The other danger is thinking that you know where things are going yourself. Here I'm talking about the near-certainty among advisors, going back five years and counting, that interest rates were going to spike and wipe out bond portfolios. Or the fear after the 2008 meltdown that led so many advisors to put off rebalancing client portfolios at the most opportune prices in a generation–because, well, they, like the rest of us, were expecting the carnage to continue. When we look back, we see the past littered with opportunity costs triggered by our belief that we knew what was coming when we didn't.

What am I proposing here? I think professionals need to take a pledge that we won't put too much stock in forecasts or predictions–or make them ourselves. We need to institutionalize the idea that the future is always going to surprise us, and that no expert in any field has expertise in crystal ball reading. We need to be constantly aware of the assumptions we are making about the future of the markets and the world economy, and recognize that they may be wrong, and protect clients from the consequences of our inevitable wrongness.
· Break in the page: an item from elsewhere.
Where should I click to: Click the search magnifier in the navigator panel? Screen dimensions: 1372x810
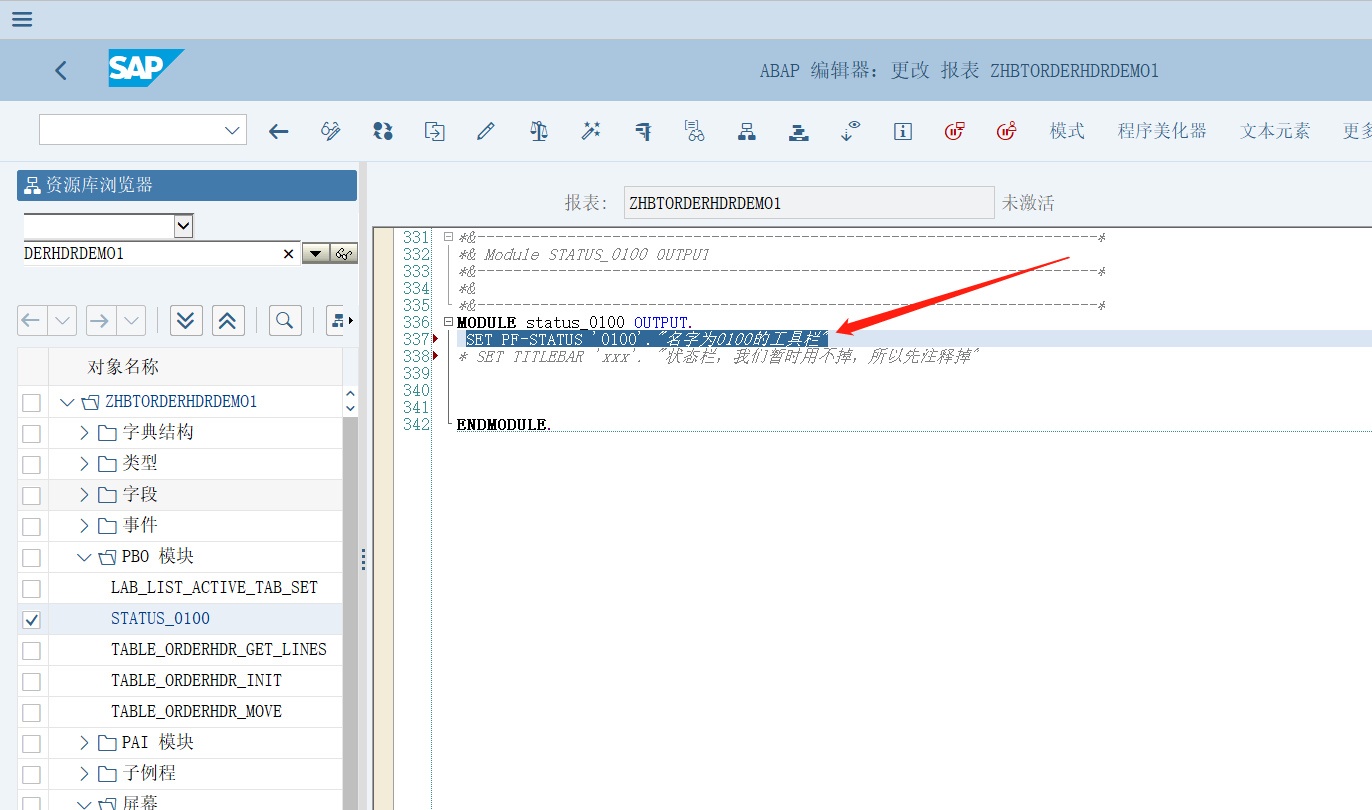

This, I think, is extremely hard work. There is a tendency built into the synaptic structure of our brains to anticipate, project and predict, and our antennae are highly-sensitive to predictions made by respected commentators. Filtering out this misleading "data" is not going to be easy, even though hindsight provides countless examples of the wisdom of this effort. But I think, over time, turning a deaf ear to predictions may prove to be one of the most valuable services that you can offer your clients: the willingness to make decisions in the absence of any clues about what the markets are going to do next, preserving the ability to respond to whatever is happening in real time–or, in many cases, not respond.

That said, I'm going to make a prediction. I predict that many other Mohammed El-Erians are going to emerge from the investment world and deliver very thoughtful evaluations of what is coming, and I predict that they will be just as wrong in their actionable conclusions as he was. And I predict that you and I and everyone else will be drawn into their vision of the future.

What I can't predict is how well, the next time and the next and the one after that, we will hang onto our skepticism in the face of that plausible vision in the crystal ball. For the sake of your clients, I hope we all get better at it than we have been in the past.